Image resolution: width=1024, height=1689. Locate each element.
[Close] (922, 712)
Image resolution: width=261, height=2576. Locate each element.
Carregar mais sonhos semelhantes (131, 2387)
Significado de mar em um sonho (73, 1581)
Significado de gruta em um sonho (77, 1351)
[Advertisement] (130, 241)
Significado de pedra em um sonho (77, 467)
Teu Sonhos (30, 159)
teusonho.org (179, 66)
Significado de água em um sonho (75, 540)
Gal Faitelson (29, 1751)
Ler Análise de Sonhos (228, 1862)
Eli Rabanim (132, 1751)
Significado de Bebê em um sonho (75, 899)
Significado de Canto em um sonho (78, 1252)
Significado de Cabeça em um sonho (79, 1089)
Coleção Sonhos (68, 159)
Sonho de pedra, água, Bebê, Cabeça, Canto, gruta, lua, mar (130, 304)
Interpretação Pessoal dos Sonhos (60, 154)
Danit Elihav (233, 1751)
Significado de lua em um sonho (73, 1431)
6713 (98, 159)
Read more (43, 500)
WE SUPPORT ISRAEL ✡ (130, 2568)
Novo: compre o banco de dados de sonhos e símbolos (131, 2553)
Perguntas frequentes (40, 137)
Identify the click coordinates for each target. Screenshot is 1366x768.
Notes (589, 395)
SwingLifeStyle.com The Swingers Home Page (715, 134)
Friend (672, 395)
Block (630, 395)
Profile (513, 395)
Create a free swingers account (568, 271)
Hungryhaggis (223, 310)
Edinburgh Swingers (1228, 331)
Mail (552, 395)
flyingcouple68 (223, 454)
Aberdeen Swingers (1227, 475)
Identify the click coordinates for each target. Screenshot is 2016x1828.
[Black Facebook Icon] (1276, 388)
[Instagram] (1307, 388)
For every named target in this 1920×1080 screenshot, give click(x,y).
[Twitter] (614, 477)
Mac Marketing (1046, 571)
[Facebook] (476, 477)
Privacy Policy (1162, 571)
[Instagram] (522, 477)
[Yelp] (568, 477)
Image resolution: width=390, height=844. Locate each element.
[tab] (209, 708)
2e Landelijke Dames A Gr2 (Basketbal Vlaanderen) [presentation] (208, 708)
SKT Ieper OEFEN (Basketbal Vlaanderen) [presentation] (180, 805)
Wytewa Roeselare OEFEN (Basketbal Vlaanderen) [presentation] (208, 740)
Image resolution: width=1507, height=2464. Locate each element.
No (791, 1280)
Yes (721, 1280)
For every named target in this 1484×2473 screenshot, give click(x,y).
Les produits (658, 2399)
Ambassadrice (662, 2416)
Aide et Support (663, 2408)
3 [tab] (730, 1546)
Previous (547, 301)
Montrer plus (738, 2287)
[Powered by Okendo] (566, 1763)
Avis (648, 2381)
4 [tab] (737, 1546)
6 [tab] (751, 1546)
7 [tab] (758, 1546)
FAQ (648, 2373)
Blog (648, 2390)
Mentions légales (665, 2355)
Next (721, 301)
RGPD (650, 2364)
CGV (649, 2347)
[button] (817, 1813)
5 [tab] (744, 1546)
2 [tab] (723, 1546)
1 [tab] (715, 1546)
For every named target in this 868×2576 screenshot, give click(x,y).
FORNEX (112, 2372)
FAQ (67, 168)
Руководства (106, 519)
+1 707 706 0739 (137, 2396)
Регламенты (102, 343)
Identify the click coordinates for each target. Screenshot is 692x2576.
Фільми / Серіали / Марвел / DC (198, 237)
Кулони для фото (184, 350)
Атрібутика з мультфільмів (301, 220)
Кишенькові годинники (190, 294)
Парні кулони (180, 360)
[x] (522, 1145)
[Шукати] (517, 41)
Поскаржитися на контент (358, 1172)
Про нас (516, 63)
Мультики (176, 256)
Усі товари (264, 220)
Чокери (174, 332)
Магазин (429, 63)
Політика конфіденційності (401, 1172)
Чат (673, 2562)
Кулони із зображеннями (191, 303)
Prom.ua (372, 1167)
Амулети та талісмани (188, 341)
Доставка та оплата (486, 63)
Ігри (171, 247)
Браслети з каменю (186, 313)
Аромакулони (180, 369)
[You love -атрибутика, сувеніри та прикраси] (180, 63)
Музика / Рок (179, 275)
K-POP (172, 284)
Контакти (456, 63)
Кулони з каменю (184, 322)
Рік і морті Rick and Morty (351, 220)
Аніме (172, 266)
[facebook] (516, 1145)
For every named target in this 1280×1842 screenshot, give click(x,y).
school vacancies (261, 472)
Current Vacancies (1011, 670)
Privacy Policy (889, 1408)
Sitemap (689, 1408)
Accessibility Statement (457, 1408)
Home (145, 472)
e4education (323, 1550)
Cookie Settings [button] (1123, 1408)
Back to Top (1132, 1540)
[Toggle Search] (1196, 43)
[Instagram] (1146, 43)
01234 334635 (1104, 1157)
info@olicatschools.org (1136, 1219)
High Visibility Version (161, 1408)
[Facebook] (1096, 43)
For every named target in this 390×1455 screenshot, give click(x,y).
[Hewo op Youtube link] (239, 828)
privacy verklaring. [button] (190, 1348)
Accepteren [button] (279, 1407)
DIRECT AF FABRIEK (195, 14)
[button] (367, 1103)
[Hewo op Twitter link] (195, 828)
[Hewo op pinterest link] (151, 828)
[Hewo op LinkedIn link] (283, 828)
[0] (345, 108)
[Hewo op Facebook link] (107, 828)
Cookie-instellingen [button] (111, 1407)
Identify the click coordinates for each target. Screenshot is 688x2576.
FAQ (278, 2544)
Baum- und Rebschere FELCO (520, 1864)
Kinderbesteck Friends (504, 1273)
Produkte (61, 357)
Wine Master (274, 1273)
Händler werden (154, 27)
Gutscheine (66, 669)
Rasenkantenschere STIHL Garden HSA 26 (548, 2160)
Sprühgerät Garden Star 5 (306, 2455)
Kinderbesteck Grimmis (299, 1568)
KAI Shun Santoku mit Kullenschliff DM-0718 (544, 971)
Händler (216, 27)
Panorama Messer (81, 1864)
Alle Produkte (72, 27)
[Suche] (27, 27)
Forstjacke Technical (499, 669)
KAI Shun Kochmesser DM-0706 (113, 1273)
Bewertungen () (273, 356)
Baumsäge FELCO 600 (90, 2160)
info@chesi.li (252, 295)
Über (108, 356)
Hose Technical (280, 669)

***

In the listing above, find the line holding "No (791, 1280)" and the line holding "CGV (649, 2347)", then output those two lines and every line between them exactly.

▸ ANSWER SECTION
No (791, 1280)
Yes (721, 1280)
For every named target in this 1484×2473 screenshot, give click(x,y).
Les produits (658, 2399)
Ambassadrice (662, 2416)
Aide et Support (663, 2408)
3 [tab] (730, 1546)
Previous (547, 301)
Montrer plus (738, 2287)
[Powered by Okendo] (566, 1763)
Avis (648, 2381)
4 [tab] (737, 1546)
6 [tab] (751, 1546)
7 [tab] (758, 1546)
FAQ (648, 2373)
Blog (648, 2390)
Mentions légales (665, 2355)
Next (721, 301)
RGPD (650, 2364)
CGV (649, 2347)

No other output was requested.